How important is that Blue Oval badge? Consider that Ford has, in some instances, let vehicles leave the factory minus some chips needed to operate functions like seat massagers in high-line products. It told F-150 Lightning customers they could take delivery of the new, all-electric pickups minus power running boards in 2022 — or wait for next year if they just had to have that optional feature.
But, according to a report first published by the Wall Street Journal, the carmaker drew the line at letting its products get to dealers with the badges missing.
Ford looked at other options, including the use of badges produced by 3D stereo printing methods. But it found they just didn’t meet the quality the company required.
So, it seems, some otherwise completed products will have to sit in factory lots until a new supply of the logos can be found.
What happened to those badges? It seems the supplier, Michigan-based Tribar Technologies, is in hot water for leaking a carcinogenic compound called hexavalent chromium into the Huron River this past summer. That led to an order restricting access to a river popular with boaters, swimmers and fishermen. Tribar only this month received conditional approval to resume operations and it isn’t clear if it has gotten back to its normal operating speed yet.

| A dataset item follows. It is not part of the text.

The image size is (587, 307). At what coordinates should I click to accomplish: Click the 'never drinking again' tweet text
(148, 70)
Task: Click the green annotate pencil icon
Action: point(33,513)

Ford sidelines thousands of vehicles
Last week, Ford announced it expected anywhere from 40,000 to 45,000 “high-demand, high-margin models of popular trucks and SUVs” to be impacted by various parts shortages.
But it left open questions about what vehicles and which missing parts.
Ford isn’t offering much detail but it appears that F-150 pickups — its most profitable product line — are among the vehicles on hold.
And it also appears likely that other shortages, including semiconductors, are contributing to the problem.
Ford isn’t alone
Along with rising costs for many of its parts and components, Ford has warned it could face a multi-billion-dollar hit to earnings this year.
But it’s by no means alone. In recent days, General Motors said it will extend shutdowns on three assembly lines while Honda plans to cut production by 40% at two key Japanese plants. And Toyota cut 100,000 vehicles out of its October production schedule because of the chip shortage. Automakers had hoped to bring the ongoing crisis under control by now. But a report by Bank of America Research released in June warned that various shortages could plague the industry well into 2023.